Yohana menegaskan membangun kesetaraan gender bagi pekerja pabrik menjadi hal yang sangat penting. Menurutnya, kesetaraan gender di tempat kerja bisa dilakukan dengan pendekatan yang holistik mulai dari penguatan dan membangun kesadaran individu, membangun kesadaran dan aksi kolektif, hingga menguatkan kebijakan atau regulasi perusahaan.

“Mengubah budaya dan pola pikir di tempat kerja bukanlah hal yang mudah. Namun, perusahaan dapat mengambil beberapa langkah konkret untuk menciptakan tempat kerja yang lebih responsif gender dan aman dari kekerasan berbasis gender dengan rutin mengadakan pelatihan dan edukasi tentang kesetaraan gender, membentuk kebijakan yang responsif gender, dan mendukung kepimimpinan perempuan,” tambahnya.

Senada dengan itu, Muhammad Zainudin, Quality Control PT. Glory Industrial Semarang Demak mengatakan, memberikan pemahaman tentang kesetaraan gender kepada pekerja pabrik menjadi hal yang sangat penting untuk meniadakan Kekerasan Berbasis Gender dan Kekerasan Seksual (KBG-KS). “Pelatihan dan pemberian materi tentang kesetaraan gender itu sangat penting. Dari pelatihan yang kami terima, salah satunya pelatihan dari CARE Indonesia, para pekerja di sini semakin paham jika mewujudkan ruang aman bagi pekerja perempuan sangat penting. Dulu ada pekerja laki-laki yang menganggap mencolek pekerja perempuan adalah hal biasa, tapi sekarang kami semua tahu jika itu bisa mengarah pada kekerasan berbasis gender,” katanya.

Menurut Zainudin, dukungan dari pekerja dan manajemen kepada korban menjadi hal yang sangat penting untuk dilakukan jika terjadi kasus KBG-KS. “Kita mencoba untuk menerapkan aturan zero tolerance. Jadi ketika ada kejadian kekerasan, tidak boleh ada toleransi untuk pelaku. Kemudian menyediakan dan menginformasikan kepada pekerja perempuan untuk saluran pelaporan,” tegasnya.

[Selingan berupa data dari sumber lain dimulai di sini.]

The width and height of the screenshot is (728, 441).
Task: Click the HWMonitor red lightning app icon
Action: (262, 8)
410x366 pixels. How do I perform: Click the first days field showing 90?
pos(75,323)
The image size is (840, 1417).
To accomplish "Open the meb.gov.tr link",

Kemudian, menurut Dayat, Supervisor Produksi PT. Dasan Pan Pasific Indonesia menjelaskan, adanya Lembaga Kerja Sama (LKS) Bipartit dan satuan tugas (Satgas) penanganan KBG-KS menjadi salah satu upaya untuk menciptakan ruang aman bagi pekerja perempuan. Hal ini dapat memberikan kesempatan pagi pekerja perempuan untuk terus berkembang lebih jauh lagi. “Saya sebagai bagian dari LKS-Bipartit dan juga tim satgas penanganan KBG-KS selalu mendukung pekerja perempuan yang ada di tim saya untuk maju. Dengan pendampingan dari CARE, saya menyadari pentingnya memberikan support dan kesempatan bagi pekerja, khususnya pekerja perempuan. Dari 42 orang pekerja perempuan yang ada di tim saya, saat ini ada tiga yang kini sudah menjadi leader dan supervisor. Selama mereka punya kemampuan, saya selalu memberikan kesempatan bagi mereka untuk berkembang,” pungkas Dayat.